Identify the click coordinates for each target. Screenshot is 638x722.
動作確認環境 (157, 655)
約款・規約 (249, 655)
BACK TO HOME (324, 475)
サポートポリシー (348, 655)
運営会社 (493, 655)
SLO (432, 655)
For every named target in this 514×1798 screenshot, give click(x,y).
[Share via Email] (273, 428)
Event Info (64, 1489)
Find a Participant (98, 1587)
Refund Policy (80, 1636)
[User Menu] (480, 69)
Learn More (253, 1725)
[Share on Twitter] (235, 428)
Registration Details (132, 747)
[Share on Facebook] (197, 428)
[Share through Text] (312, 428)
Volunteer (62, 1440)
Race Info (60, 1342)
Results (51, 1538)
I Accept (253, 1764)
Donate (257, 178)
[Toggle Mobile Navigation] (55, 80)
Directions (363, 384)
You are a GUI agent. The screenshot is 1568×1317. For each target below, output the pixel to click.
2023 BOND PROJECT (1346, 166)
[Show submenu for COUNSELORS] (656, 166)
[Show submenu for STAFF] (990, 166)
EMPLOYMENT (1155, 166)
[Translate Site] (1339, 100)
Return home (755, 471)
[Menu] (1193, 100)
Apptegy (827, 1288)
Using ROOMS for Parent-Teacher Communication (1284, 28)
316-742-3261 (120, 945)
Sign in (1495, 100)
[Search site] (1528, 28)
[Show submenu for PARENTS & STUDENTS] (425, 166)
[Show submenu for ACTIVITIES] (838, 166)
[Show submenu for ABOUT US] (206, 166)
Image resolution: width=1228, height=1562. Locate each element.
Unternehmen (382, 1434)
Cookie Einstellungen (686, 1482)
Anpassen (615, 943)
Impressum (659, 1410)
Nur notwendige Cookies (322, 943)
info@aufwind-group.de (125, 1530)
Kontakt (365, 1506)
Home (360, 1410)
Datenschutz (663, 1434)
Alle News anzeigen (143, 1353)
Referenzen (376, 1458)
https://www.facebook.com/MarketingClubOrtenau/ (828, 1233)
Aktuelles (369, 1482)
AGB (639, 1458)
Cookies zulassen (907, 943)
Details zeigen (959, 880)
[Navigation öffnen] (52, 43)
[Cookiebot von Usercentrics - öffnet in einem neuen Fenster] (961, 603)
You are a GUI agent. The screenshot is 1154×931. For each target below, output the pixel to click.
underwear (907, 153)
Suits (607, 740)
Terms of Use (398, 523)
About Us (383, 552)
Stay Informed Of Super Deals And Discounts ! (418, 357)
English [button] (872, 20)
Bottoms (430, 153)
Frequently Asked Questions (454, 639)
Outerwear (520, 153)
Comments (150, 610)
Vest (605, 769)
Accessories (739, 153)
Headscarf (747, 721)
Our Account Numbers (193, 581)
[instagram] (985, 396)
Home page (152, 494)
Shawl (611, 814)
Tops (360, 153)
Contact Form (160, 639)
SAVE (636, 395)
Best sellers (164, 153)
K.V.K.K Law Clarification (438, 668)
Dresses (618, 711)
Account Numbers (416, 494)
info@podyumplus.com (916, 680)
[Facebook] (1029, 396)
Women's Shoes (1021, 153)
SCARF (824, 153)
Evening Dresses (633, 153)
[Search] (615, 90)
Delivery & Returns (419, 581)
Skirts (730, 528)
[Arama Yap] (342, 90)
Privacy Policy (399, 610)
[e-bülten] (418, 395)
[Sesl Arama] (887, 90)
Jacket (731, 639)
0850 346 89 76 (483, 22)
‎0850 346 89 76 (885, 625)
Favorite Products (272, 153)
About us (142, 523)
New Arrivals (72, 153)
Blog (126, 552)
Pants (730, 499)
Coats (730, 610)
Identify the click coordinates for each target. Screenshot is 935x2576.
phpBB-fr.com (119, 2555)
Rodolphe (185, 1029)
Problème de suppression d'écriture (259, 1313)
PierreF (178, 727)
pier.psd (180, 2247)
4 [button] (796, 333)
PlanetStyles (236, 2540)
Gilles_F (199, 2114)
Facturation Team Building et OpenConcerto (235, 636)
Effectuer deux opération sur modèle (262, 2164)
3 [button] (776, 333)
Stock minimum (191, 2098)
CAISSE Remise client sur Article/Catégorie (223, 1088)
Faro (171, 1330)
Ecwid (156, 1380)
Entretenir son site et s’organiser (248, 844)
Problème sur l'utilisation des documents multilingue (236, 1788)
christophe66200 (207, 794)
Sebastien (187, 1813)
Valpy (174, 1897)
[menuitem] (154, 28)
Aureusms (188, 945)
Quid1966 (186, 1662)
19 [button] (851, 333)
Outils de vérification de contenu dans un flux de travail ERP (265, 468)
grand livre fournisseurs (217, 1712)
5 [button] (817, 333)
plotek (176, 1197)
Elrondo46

______

Exercise aim> Please copy out everything from the start of the listing down to the line containing "Unternehmen (382, 1434)", requests included, and shift each answer coordinate by adding 44 to every x and y value.

The reply>
Identify the click coordinates for each target. Screenshot is 638x722.
動作確認環境 (201, 699)
約款・規約 (293, 699)
BACK TO HOME (368, 519)
サポートポリシー (392, 699)
運営会社 (537, 699)
SLO (476, 699)
For every named target in this 514×1798 screenshot, give click(x,y).
[Share via Email] (317, 472)
Event Info (108, 1533)
Find a Participant (142, 1631)
Refund Policy (124, 1680)
[User Menu] (524, 113)
Learn More (297, 1769)
[Share on Twitter] (279, 472)
Registration Details (176, 791)
[Share on Facebook] (241, 472)
[Share through Text] (356, 472)
Volunteer (106, 1484)
Race Info (104, 1386)
Results (95, 1582)
I Accept (297, 1808)
Donate (301, 222)
[Toggle Mobile Navigation] (99, 124)
Directions (407, 428)
You are a GUI agent. The screenshot is 1568×1317. For each target below, output the pixel to click.
2023 BOND PROJECT (1390, 210)
[Show submenu for COUNSELORS] (700, 210)
[Show submenu for STAFF] (1034, 210)
EMPLOYMENT (1199, 210)
[Translate Site] (1383, 144)
Return home (799, 515)
[Menu] (1237, 144)
Apptegy (871, 1332)
Using ROOMS for Parent-Teacher Communication (1328, 72)
316-742-3261 (164, 989)
Sign in (1539, 144)
[Search site] (1572, 72)
[Show submenu for PARENTS & STUDENTS] (469, 210)
[Show submenu for ACTIVITIES] (882, 210)
[Show submenu for ABOUT US] (250, 210)
Image resolution: width=1228, height=1562. Locate each element.
Unternehmen (426, 1478)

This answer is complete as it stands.